Где-то вдали пробили часы — одинокий, звенящий звук, прорезавший тихий воздух; внизу под окном легким пятном белел в темноте куст боярышника.

Диана взглянула на восток: в последнее время ей нередко случалось видеть восход солнца. Часто после ухода последних «гостей» Ивонна, заместительница Ами Лассет, приходила поболтать в комнату Ди. Между ней и Дианой установилась какая-то странная дружба: каждая из них нуждалась в поверенной и каждая только терпела другую.

Ди, с ее любовью ко всему прекрасному, было приятно смотреть на волосы Ивонны, на ее золотистые глаза; всем своим изящным обликом, бледным лицом, яркими губами и огромными зовущими глазами Ивонна напоминала ей какое-то легендарное существо: не то Изольду, не то Джиневру.

На самом же деле Ивонна была до корней волос деловой женщиной; она прекрасно знала, какую цену имеет наружность для той карьеры, которую избрала, она ненавидела труд и любила роскошь.

Как многие женщины, которые ведут образ жизни, целиком основанный на эксплуатации других, Ивонна была до мозга костей безнравственна, но внешне вполне благопристойна. Ее главной целью было хорошо выйти замуж; поэтому она держалась скромно и считала себя добродетельной женщиной, даже после того как один юноша застрелился на ее глазах, потеряв у игорного стола все свое состояние.

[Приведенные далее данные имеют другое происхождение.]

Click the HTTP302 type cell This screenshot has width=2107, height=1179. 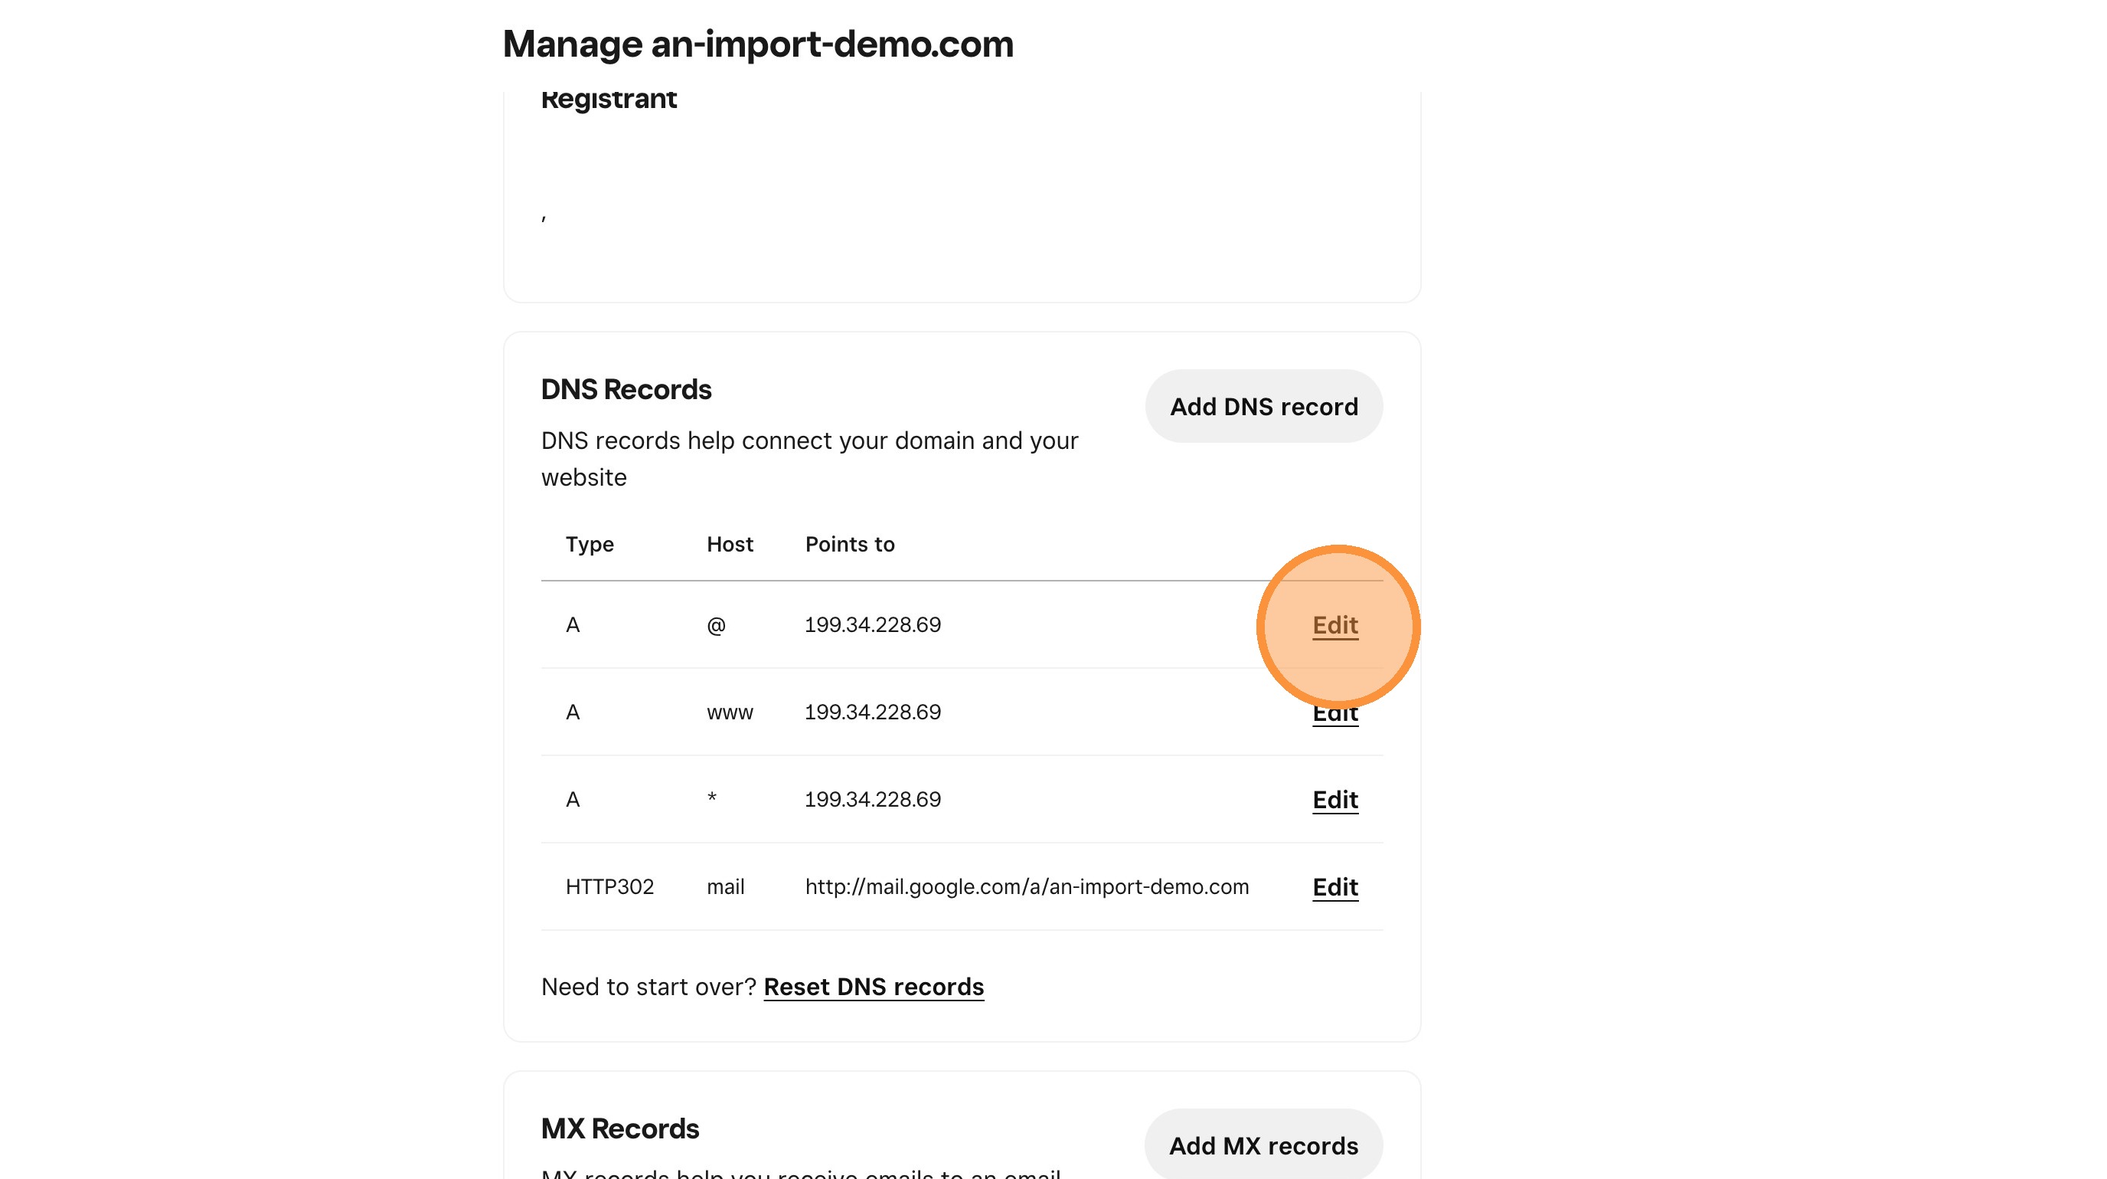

Ее жизненной философией было «никогда не делать самой глупостей, но не препятствовать другим совершать их».

Ивонна знала, что Ами Дассет потеряла голову из-за отца Дианы, и, желая Ами безоблачного счастья, в душе поздравляла себя, предвидя новые возможности в своей деловой карьере.

В общем она хорошо относилась к Ди: это было удобнее, так как гарантировало ее от шпионства и, кроме того, всегда лучше иметь друга, чем врага.